月間5万件の処理を95%程度の精度でこなす

そのような中で保険部長に就任したのが八田氏で、2014年のことだ。八田氏はIBMの「ワトソン」の可能性にかけることになる。富国生命がIBMのAIを導入したのは2011年、苦情処理の問題からだった。

「私どものコールセンターには月間5万件の声が寄せられ、この中から苦情を取り出して関係部署の管理職に報告をし、さらにこれを新規契約、保険金、保全など37項目に分類して生命保険協会に提出しなければならない。しかも勤務時間の午前9時から午後5時の日常業務が終わったあとに人間が読み込んで、この作業をしなければならなかったのでかなり大変な作業だったのです」

この作業を効率化するために採用したのがICA(IBM Content Analytics with Enterprise Search)だった。

このとき月間5万件の処理を95%程度の精度でやってのけたのがこのICAだった。人間が見なければならないのは20分の1程度。これで富国生命のクレーム処理の効率化は急速に進んだ。
- - - - -
* _課題 a_
本文によると、富国生命がIBMのAIを導入したのは何年か。
本文と行は、それぞれ別の出典から取ったものだ。

表示対象の位置特定データ
- - - - -
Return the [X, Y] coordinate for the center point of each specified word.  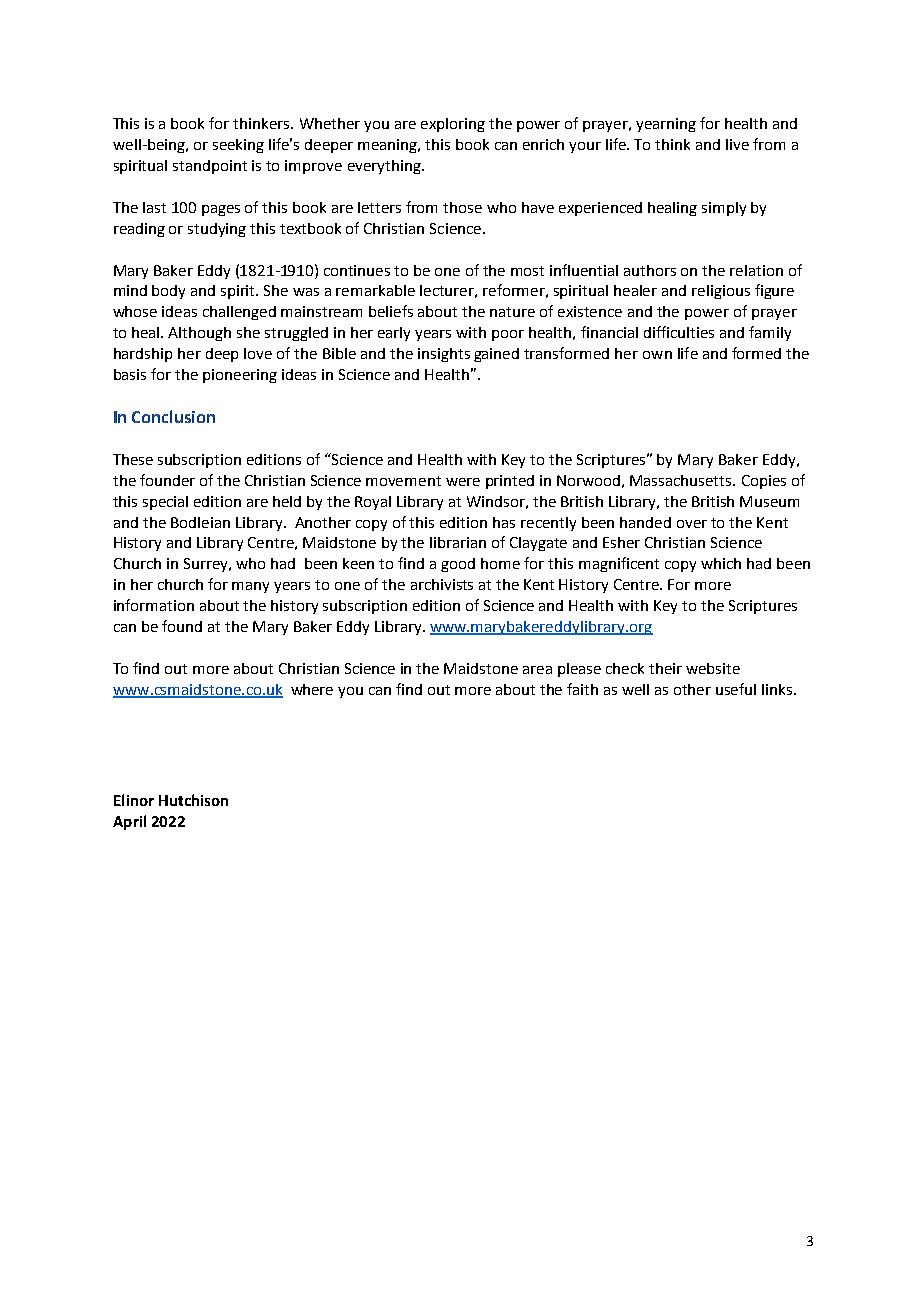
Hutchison [193, 800]
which [721, 563]
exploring [453, 125]
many [250, 587]
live [737, 144]
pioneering [240, 376]
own [657, 355]
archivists [442, 584]
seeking [238, 146]
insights [444, 355]
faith [582, 689]
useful [736, 689]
- - - - -
* _課題 b_
上の行をすべて書き直し、その際「center point」を「midpoint」に置き換えよ。画像は回答に含めないこと。

* _完全な回答 a_
2011年。

* _完全な回答 b_
Return the [X, Y] coordinate for the midpoint of each specified word.  
Hutchison [193, 800]
which [721, 563]
exploring [453, 125]
many [250, 587]
live [737, 144]
pioneering [240, 376]
own [657, 355]
archivists [442, 584]
seeking [238, 146]
insights [444, 355]
faith [582, 689]
useful [736, 689]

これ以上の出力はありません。